◆ RECORDED DATA
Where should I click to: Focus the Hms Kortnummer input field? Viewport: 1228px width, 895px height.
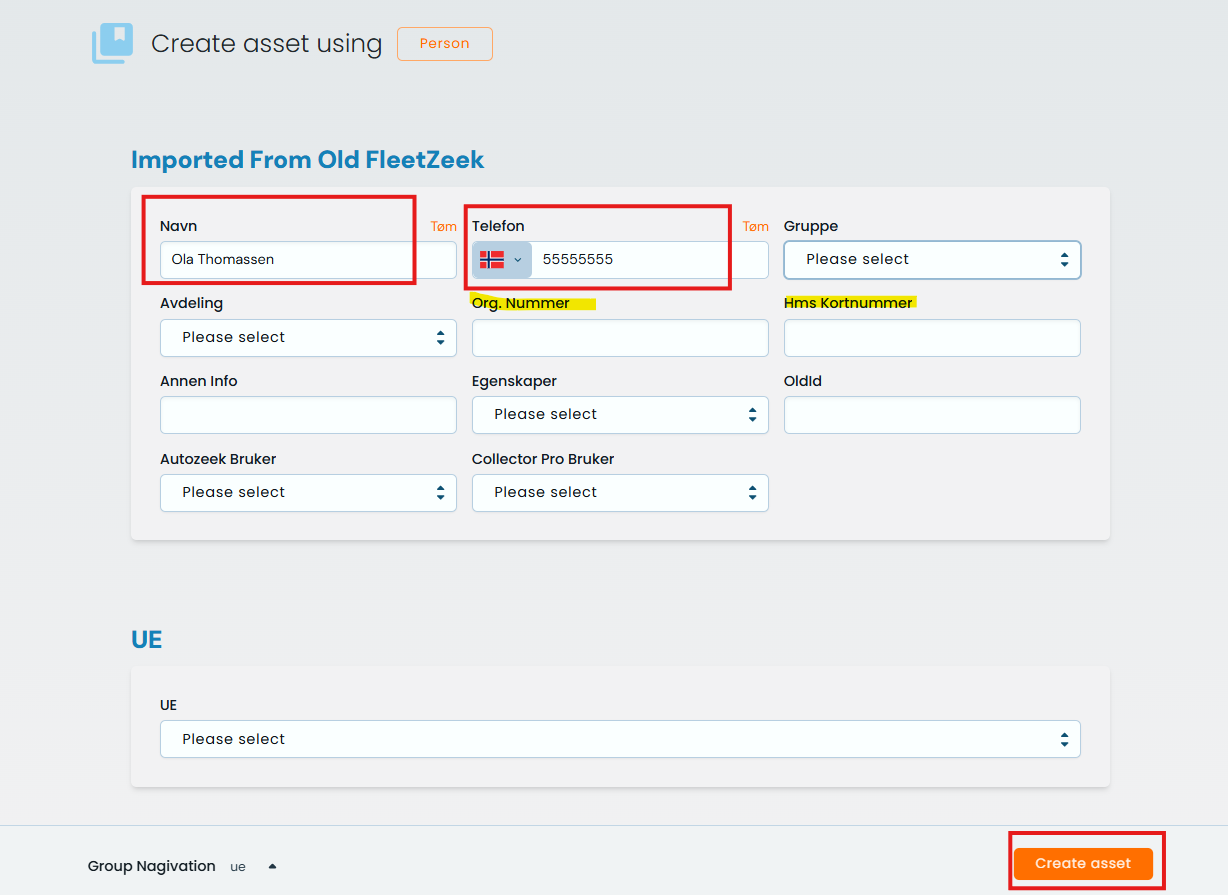(931, 338)
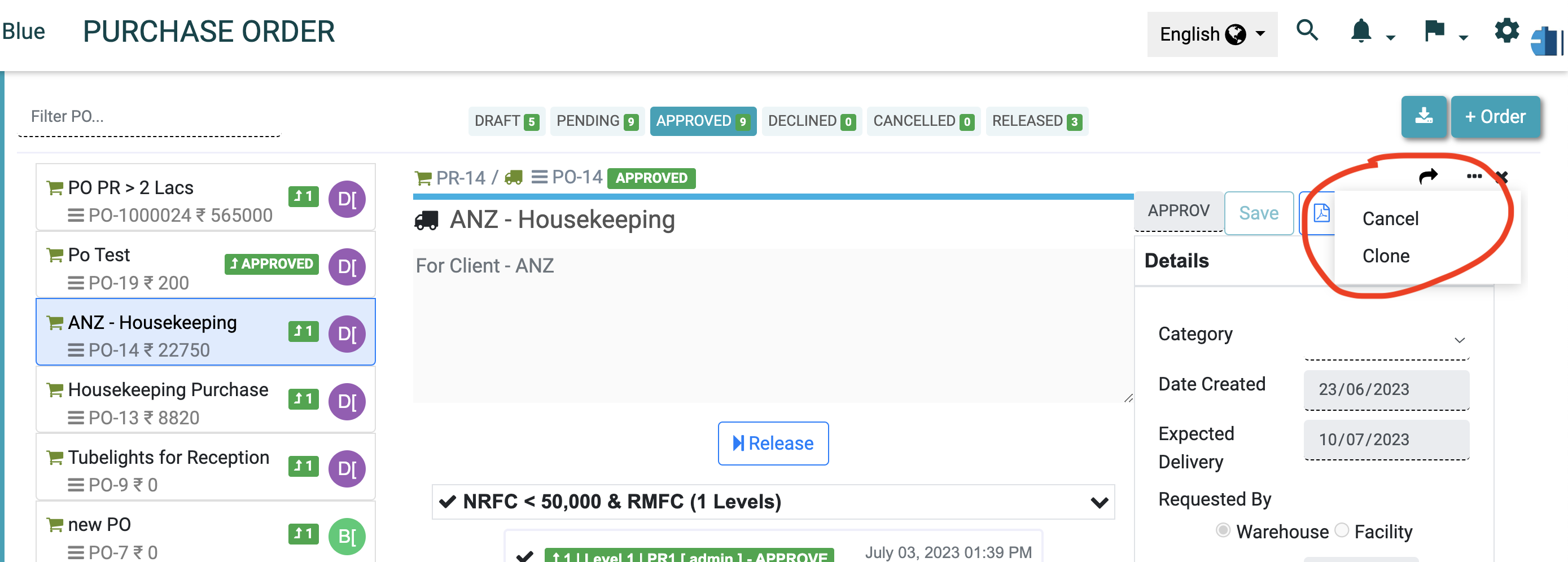The image size is (1568, 562).
Task: Open the three-dots more options menu
Action: pos(1474,177)
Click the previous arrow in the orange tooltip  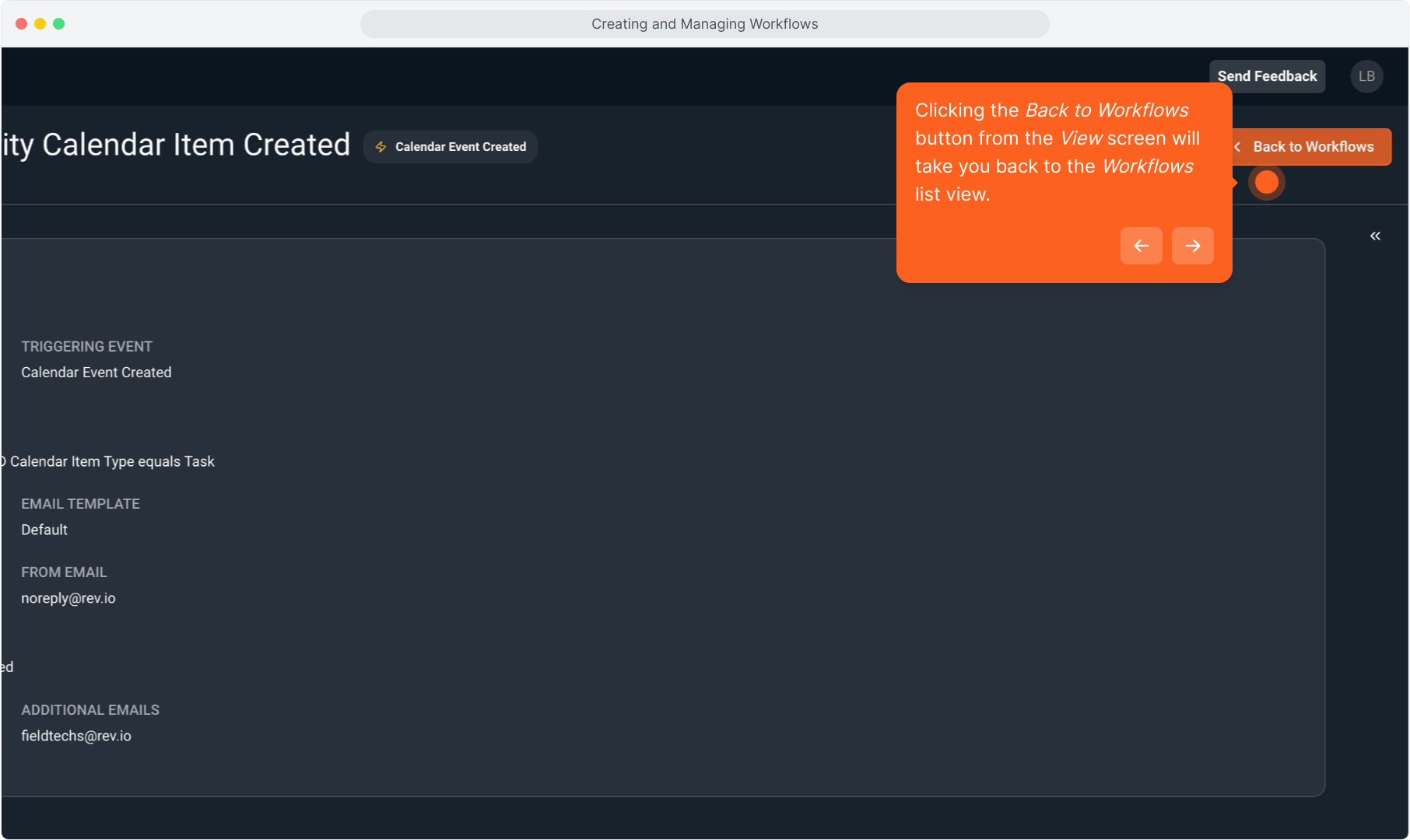[1141, 246]
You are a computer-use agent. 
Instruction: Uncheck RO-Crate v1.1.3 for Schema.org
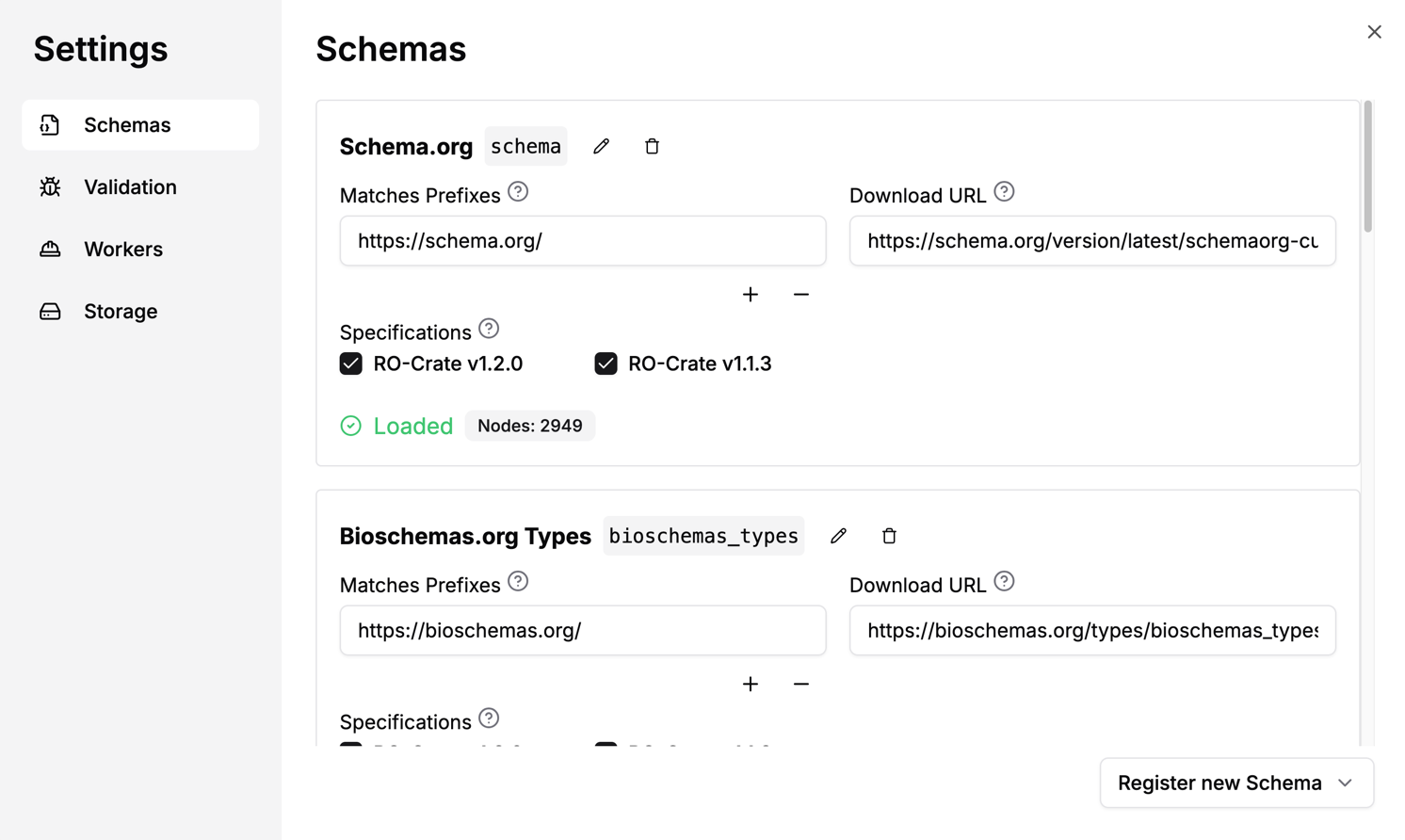(x=606, y=363)
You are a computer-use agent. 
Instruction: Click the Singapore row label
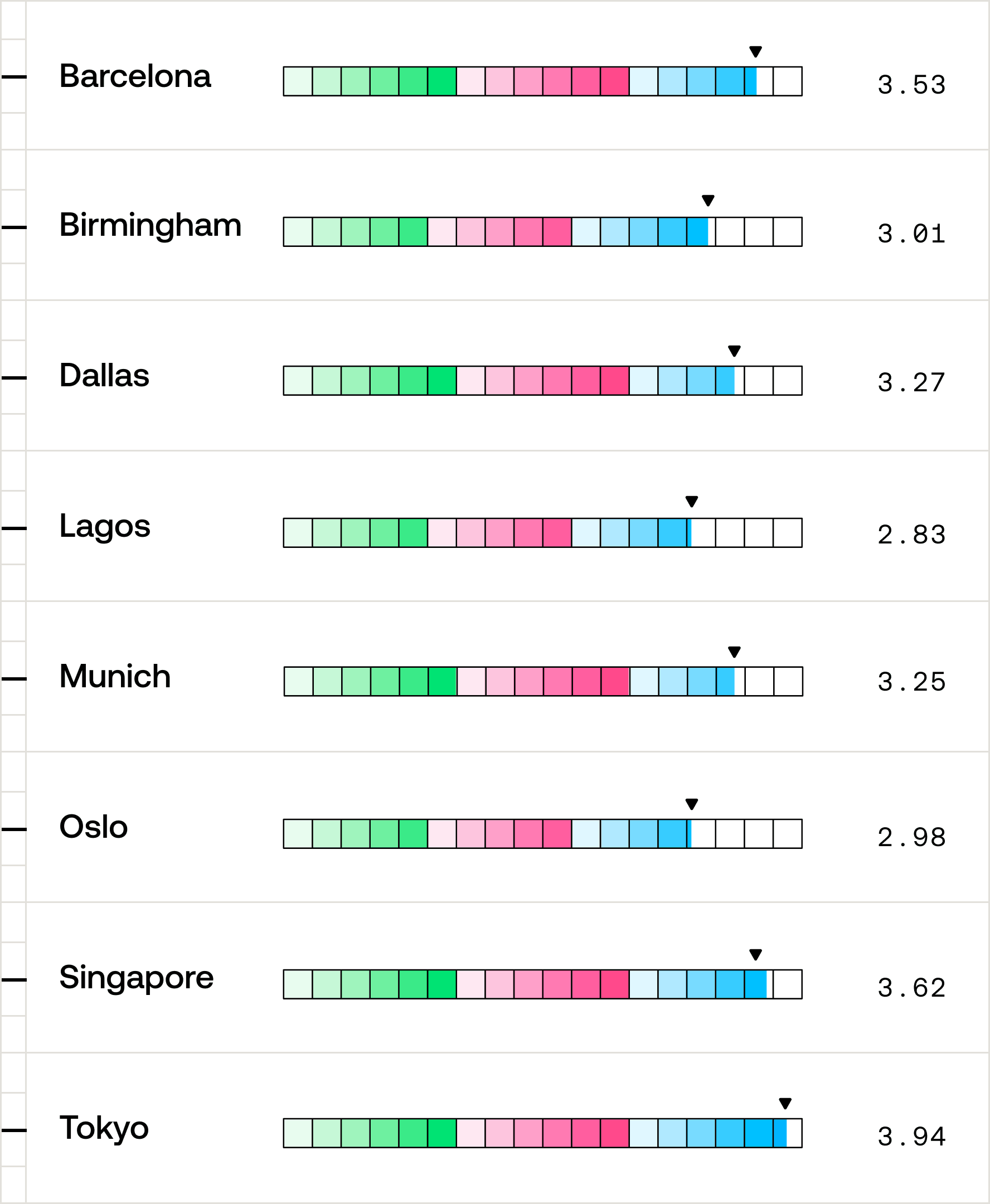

◆ TASK DETAILS
Set the pictures aside and restate word for word only the lines from the line containing "Instruction: Uncheck RO-Crate" through the end of the entries above, both included.

◆ EXERCISE ANSWER
Instruction: Uncheck RO-Crate v1.1.3 for Schema.org
(x=606, y=363)
You are a computer-use agent. 
Instruction: Click the Singapore row label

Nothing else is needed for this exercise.